Task
Give again, word for word, each line below starting at the one that contains "Select the move navigation pad icon" and ending at the one that contains "Task: Click S&P 500 close value 6,840.20".

::::::

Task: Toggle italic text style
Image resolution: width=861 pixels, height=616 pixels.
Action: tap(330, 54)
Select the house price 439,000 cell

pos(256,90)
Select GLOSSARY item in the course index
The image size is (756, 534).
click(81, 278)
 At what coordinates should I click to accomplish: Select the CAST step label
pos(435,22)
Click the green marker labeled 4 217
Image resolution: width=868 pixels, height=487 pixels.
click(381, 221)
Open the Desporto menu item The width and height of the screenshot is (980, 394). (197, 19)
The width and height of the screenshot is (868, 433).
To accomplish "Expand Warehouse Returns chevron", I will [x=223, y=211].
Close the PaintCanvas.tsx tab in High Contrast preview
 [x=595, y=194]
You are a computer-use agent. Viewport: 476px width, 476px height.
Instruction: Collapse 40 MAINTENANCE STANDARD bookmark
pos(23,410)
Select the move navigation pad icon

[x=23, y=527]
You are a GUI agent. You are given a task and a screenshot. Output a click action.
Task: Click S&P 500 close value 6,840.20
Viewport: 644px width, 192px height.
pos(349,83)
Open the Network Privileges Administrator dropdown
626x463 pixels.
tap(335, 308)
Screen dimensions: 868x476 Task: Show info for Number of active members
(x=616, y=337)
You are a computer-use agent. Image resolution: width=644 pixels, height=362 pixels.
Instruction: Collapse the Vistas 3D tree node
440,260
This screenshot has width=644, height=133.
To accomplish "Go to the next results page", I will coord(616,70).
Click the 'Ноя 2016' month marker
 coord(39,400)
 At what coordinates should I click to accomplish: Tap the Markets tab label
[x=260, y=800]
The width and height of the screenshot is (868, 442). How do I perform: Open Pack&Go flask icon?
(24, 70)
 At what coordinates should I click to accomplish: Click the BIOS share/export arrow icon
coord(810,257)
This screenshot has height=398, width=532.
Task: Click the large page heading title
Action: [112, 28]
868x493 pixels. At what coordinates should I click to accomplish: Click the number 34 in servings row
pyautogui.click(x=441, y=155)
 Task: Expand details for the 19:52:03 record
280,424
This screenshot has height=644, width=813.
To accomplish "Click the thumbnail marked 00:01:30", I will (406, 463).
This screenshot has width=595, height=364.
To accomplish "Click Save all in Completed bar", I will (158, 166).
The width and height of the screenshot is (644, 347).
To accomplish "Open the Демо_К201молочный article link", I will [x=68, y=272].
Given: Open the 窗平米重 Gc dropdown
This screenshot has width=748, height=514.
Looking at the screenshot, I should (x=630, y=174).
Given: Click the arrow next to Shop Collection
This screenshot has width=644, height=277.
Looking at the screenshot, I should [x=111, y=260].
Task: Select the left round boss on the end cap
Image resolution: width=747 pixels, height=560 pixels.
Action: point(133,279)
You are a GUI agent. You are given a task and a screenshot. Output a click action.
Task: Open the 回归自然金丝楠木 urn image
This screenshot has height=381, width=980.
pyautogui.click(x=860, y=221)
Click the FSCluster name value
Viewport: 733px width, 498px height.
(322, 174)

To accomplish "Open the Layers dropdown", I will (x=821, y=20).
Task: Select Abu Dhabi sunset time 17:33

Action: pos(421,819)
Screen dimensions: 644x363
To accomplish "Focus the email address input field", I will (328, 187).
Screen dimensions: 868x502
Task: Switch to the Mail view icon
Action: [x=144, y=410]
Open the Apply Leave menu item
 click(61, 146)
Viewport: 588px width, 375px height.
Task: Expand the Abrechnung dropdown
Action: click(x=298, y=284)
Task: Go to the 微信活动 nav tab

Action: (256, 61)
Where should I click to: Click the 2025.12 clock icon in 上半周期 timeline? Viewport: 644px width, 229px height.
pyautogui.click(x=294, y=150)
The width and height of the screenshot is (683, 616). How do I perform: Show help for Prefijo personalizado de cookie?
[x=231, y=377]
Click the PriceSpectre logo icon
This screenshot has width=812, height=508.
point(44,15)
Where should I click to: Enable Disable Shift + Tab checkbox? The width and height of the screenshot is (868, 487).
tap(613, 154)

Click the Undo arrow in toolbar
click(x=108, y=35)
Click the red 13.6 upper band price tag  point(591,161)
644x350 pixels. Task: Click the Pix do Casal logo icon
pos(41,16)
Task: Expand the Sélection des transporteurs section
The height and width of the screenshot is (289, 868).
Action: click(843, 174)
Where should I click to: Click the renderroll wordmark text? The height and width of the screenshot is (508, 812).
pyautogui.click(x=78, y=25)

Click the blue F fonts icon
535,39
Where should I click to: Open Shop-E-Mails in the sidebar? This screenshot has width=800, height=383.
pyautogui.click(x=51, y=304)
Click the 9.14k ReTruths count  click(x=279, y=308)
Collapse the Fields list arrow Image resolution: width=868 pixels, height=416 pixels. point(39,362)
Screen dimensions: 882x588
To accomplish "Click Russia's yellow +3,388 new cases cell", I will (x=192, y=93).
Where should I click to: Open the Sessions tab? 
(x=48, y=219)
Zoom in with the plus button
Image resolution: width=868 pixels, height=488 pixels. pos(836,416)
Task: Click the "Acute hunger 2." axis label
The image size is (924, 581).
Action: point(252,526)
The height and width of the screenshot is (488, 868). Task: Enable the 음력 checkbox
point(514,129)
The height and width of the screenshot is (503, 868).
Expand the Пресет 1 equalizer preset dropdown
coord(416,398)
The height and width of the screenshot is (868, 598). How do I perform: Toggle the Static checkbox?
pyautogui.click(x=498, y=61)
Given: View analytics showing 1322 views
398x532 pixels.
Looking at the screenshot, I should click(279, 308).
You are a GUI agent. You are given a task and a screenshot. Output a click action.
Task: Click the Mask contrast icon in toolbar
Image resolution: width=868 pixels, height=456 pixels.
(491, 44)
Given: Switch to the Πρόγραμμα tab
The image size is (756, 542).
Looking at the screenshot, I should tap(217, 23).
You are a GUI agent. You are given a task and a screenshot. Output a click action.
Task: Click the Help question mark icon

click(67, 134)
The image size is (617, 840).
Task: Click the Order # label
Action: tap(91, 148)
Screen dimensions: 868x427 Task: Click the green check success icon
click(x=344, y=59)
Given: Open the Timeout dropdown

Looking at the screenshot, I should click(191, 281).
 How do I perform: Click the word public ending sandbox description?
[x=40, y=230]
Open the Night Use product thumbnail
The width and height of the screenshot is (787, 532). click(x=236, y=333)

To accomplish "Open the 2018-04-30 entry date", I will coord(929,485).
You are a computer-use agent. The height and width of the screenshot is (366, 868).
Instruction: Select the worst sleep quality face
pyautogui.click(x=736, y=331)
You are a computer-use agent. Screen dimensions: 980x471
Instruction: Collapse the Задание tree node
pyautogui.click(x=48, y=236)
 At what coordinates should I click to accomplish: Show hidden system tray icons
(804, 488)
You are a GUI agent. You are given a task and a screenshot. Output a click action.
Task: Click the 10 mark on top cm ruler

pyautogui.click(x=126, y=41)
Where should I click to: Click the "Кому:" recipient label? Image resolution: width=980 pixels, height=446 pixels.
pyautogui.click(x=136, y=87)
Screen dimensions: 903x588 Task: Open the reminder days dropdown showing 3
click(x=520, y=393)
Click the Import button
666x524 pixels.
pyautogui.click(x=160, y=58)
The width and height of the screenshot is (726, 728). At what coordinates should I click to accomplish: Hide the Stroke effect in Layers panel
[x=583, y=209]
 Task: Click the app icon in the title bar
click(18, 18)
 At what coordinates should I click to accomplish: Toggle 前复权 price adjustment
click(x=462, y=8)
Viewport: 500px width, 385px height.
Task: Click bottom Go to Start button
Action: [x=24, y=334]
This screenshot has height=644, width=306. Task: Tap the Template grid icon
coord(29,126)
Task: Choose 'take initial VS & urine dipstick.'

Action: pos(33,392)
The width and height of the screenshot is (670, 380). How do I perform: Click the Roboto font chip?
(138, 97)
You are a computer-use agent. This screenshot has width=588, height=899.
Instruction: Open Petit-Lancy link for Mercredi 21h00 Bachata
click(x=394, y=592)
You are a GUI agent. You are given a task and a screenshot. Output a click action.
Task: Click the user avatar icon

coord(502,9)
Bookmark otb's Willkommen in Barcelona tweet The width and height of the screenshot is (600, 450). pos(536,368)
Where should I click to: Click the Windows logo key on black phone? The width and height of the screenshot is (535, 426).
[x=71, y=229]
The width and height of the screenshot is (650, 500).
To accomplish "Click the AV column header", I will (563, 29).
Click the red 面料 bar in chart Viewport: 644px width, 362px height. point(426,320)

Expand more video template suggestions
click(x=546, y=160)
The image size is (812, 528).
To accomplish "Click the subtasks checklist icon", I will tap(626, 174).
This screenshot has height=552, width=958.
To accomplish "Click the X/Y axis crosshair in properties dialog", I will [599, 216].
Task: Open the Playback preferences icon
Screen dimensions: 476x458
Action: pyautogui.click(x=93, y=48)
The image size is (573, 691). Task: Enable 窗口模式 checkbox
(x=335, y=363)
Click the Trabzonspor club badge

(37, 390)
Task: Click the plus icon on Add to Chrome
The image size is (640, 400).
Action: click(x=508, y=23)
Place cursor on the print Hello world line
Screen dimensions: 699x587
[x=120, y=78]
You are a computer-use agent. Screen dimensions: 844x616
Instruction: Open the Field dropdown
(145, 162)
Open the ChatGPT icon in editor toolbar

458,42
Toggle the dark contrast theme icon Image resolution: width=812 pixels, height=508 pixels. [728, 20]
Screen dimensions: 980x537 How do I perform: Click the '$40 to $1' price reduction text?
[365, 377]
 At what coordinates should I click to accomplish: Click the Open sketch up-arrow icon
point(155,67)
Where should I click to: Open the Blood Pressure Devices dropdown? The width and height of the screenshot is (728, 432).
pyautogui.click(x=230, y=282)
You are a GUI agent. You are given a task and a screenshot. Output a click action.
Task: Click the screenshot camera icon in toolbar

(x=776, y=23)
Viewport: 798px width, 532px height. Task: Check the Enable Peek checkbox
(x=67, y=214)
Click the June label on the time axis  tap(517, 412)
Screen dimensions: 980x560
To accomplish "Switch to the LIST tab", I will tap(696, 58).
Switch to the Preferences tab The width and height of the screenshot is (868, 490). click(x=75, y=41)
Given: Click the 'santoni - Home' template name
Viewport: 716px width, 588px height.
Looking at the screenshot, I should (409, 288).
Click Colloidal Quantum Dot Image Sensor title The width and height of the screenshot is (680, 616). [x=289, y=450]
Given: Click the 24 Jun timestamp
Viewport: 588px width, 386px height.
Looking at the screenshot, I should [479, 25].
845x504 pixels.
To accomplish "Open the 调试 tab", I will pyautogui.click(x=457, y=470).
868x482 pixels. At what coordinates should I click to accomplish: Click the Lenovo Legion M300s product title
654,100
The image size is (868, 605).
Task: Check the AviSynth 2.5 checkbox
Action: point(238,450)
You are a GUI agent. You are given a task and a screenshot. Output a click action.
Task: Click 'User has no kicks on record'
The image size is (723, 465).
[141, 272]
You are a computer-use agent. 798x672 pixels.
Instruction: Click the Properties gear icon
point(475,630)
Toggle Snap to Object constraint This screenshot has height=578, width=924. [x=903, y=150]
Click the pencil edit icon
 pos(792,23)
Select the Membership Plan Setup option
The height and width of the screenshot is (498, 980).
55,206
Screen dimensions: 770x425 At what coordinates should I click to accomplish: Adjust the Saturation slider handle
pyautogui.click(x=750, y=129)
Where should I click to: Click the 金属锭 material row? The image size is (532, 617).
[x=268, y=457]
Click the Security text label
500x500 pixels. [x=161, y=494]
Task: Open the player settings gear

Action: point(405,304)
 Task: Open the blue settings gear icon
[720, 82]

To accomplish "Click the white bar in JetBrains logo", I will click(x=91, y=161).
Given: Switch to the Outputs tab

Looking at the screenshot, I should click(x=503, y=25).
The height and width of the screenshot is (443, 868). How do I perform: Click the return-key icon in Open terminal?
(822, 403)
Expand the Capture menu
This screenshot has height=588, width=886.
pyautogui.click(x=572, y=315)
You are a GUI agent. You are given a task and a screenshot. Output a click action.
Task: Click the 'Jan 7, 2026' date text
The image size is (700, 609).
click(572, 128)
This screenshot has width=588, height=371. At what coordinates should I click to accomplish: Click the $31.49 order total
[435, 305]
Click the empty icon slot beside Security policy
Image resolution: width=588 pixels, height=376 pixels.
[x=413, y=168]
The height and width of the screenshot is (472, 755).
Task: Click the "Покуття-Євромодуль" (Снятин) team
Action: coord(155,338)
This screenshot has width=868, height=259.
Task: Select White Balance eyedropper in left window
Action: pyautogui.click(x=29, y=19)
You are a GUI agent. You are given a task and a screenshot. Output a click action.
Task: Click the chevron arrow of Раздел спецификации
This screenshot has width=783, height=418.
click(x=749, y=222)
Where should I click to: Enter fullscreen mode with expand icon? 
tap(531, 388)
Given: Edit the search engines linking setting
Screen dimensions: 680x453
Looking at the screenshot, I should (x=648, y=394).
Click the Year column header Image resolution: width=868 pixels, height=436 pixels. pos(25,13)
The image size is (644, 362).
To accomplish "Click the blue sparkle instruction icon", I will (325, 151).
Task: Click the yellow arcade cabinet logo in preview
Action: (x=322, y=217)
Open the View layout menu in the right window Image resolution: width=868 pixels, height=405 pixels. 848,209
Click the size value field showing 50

::::::

Solution to this task
Select the move navigation pad icon

[x=23, y=527]
You are a GUI agent. You are given a task and a screenshot. Output a click action.
Task: Click S&P 500 close value 6,840.20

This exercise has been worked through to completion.